En plenas vacaciones de invierno, cumplo entonces con el afán periodístico de brindar un servicio a los potenciales lectores, en este caso a aquellos que decidan visitar el país trasandino. Entre varias buenas, dos son las editoriales independientes sobre cuyos catálogos propongo detenernos: Hueders y Alquimia. En el catálogo de Hueders, entre otros libros, se encuentran autores que me son bien queridos, como Robert Pinget, Al Alvarez, una Historia personal de Chile, de Rafael Gumucio, que aún no leí (repararé esa situación a la brevedad), la reedición de La orquesta de cristal, de Enrique Lihn, y también una breve novela de César Aira, que leí de un tirón en la Feria del Libro de Buenos Aires, caminando del stand de la Cámara del Libro chilena al de 7 Logos. Pero mi favorito, obviamente, es Todo Santiago. Crónicas de la ciudad, de Roberto Merino, que incluye muchas de las ya publicadas en Santiago de memoria y en Horas perdidas en las calles de Santiago, más otros textos no recogidos en libros.
Como María Moreno, como Monsiváis, todo lo que escribe Merino es bueno. No hay quizás otro cronista urbano como él.

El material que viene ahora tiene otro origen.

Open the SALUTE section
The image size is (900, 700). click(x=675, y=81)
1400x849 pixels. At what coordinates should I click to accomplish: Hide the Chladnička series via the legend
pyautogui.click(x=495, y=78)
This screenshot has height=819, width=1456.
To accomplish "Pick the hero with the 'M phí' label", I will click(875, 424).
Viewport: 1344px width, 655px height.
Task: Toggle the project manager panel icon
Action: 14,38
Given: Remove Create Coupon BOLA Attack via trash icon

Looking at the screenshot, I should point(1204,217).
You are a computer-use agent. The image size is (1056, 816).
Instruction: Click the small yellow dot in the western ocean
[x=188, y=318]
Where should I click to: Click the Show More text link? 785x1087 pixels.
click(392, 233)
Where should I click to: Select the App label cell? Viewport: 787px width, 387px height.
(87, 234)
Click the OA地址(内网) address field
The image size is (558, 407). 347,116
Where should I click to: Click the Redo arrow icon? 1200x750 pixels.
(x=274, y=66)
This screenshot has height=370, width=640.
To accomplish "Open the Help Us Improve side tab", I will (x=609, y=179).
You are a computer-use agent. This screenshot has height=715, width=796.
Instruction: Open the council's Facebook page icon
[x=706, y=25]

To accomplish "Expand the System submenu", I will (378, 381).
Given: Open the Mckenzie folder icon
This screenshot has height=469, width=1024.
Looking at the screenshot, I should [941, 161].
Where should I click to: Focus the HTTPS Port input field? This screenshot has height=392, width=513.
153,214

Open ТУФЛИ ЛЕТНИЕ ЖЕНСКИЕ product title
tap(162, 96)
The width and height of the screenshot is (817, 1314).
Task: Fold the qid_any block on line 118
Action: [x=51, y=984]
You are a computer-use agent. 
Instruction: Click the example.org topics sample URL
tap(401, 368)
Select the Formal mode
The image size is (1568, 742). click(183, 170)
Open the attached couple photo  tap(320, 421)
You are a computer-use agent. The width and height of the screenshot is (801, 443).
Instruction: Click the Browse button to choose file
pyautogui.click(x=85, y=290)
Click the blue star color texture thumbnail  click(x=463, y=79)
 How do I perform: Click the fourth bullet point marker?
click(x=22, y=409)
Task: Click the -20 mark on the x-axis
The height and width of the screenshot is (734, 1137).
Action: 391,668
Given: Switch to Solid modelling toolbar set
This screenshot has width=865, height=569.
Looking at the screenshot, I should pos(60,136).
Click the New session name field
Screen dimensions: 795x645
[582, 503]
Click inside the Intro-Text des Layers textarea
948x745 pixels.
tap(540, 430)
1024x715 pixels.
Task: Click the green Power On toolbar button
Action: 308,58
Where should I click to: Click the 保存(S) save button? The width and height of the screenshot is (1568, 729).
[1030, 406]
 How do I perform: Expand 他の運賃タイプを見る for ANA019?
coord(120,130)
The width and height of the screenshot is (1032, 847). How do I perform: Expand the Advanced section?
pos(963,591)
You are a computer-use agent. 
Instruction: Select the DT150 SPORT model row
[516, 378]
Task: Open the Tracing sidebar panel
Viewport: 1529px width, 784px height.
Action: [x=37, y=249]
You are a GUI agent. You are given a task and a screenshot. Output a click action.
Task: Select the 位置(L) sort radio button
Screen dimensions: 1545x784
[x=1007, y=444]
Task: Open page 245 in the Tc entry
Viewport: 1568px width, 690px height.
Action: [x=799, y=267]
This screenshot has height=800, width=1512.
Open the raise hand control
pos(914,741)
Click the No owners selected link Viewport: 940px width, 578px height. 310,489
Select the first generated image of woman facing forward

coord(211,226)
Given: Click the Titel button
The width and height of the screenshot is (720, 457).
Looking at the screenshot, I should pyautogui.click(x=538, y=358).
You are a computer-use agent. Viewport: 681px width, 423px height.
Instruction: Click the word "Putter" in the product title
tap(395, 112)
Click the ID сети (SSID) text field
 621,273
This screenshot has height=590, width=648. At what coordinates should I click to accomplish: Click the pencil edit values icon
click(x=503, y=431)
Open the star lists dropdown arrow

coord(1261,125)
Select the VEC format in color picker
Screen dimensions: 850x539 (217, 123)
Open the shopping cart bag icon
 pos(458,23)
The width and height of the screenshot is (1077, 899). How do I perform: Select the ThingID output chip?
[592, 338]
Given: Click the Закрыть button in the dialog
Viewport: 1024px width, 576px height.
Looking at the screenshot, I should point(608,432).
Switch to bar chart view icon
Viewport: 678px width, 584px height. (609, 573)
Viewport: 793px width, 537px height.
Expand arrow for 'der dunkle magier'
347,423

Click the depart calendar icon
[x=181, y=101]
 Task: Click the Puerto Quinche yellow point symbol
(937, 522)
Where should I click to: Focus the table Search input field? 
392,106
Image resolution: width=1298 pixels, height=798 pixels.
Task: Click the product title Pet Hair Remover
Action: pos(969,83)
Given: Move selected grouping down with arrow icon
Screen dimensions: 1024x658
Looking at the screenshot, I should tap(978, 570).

Aquí una frase, tomada al azar de una crónica de 1999: “Las conversaciones de los taxistas deben haber sido lo mismo hace medio siglo que ahora. Tenían de sobra motivos para desarrollar quejas respecto a la inseguridad urbana y a los servicios públicos. Si uno revisa los diarios del verano de 1949 encontrará que la vida santiaguina se ha resistido a modificaciones de fondo.” Ya sin espacio para más, debo agregar que de la editorial Alquimia, la novela Me dijo Miranda, de Federico Galende, más allá de la desalentadora cita a Tabucchi del título, es muy recomendable.